** Begin **

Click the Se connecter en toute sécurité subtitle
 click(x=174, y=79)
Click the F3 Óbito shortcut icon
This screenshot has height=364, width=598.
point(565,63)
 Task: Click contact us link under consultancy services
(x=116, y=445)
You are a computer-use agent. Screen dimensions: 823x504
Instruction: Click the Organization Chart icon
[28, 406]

** End **
** Begin **

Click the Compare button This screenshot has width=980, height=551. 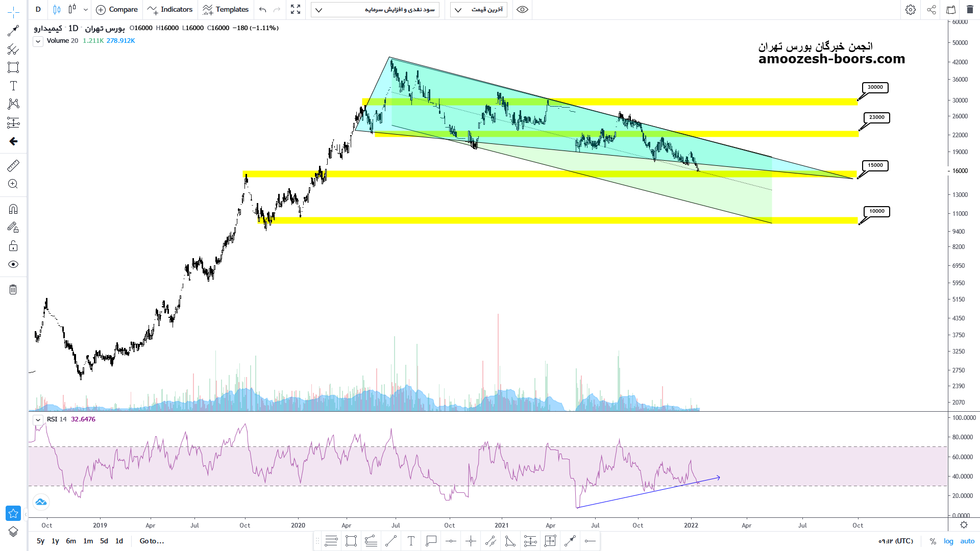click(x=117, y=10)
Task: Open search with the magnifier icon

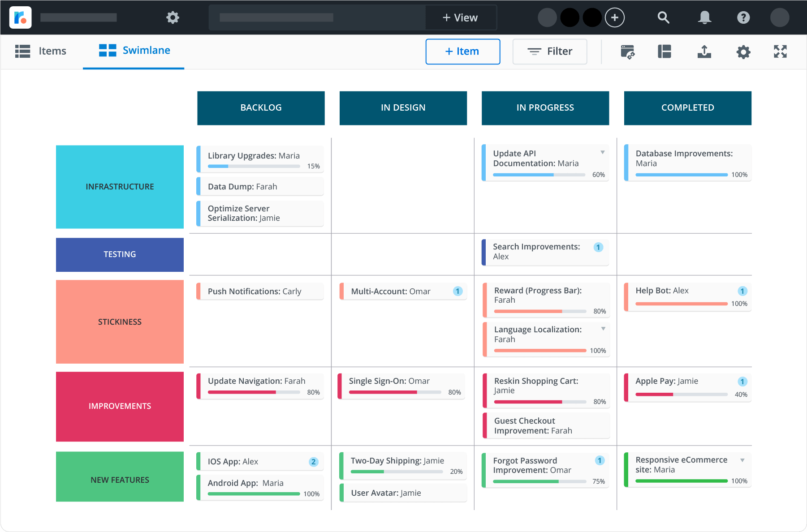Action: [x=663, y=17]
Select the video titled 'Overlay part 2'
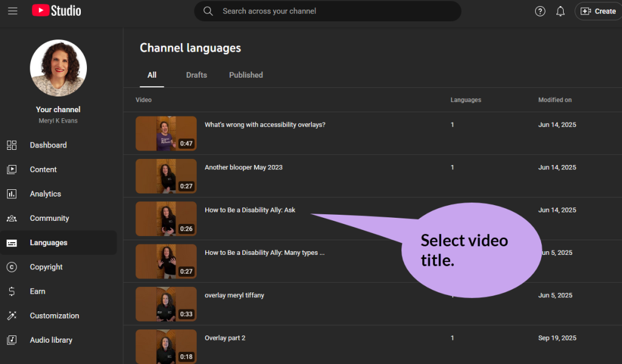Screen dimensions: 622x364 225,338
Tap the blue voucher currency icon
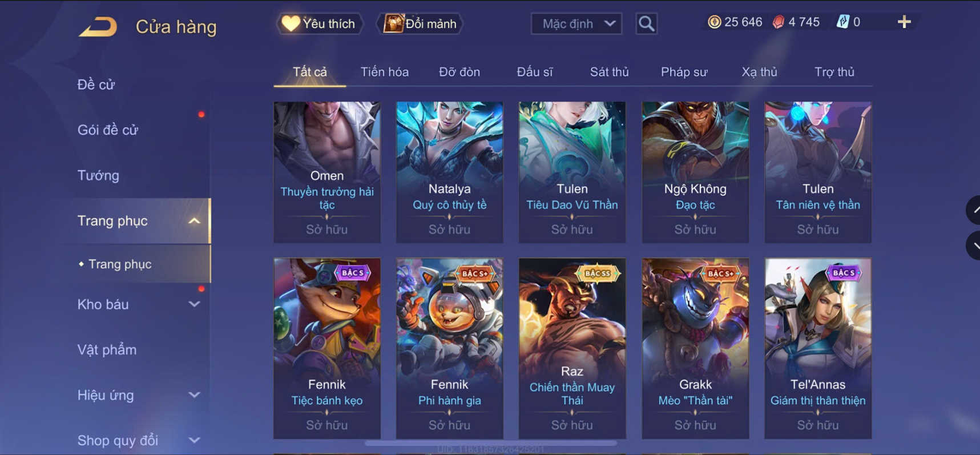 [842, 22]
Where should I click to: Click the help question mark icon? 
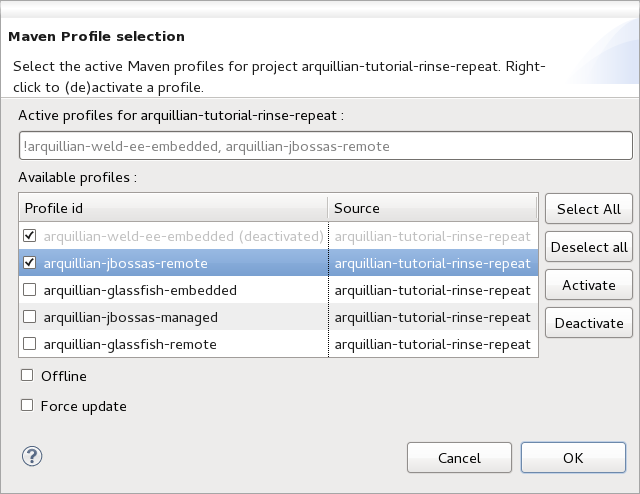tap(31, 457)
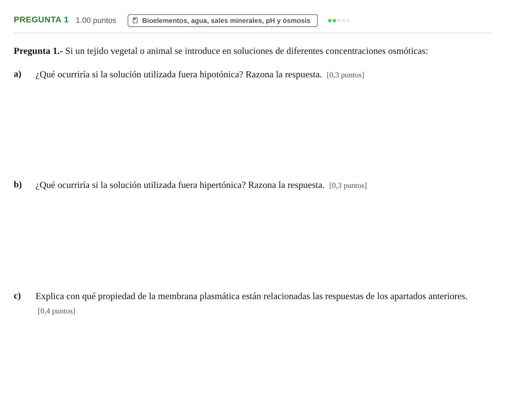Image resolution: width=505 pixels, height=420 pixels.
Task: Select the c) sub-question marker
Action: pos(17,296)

** End **

### Work to be completed
Print the listing lines exactly as they appear, starting with the line that contains "Tap the blue voucher currency icon" and continuing through the line that contains "Action: pos(17,296)", with both of those lines included. Leave the pictures out of your answer.

### Worked answer
Tap the blue voucher currency icon
 [842, 22]
Where should I click to: Click the help question mark icon? 
tap(31, 457)
Image resolution: width=505 pixels, height=420 pixels.
Task: Select the c) sub-question marker
Action: pos(17,296)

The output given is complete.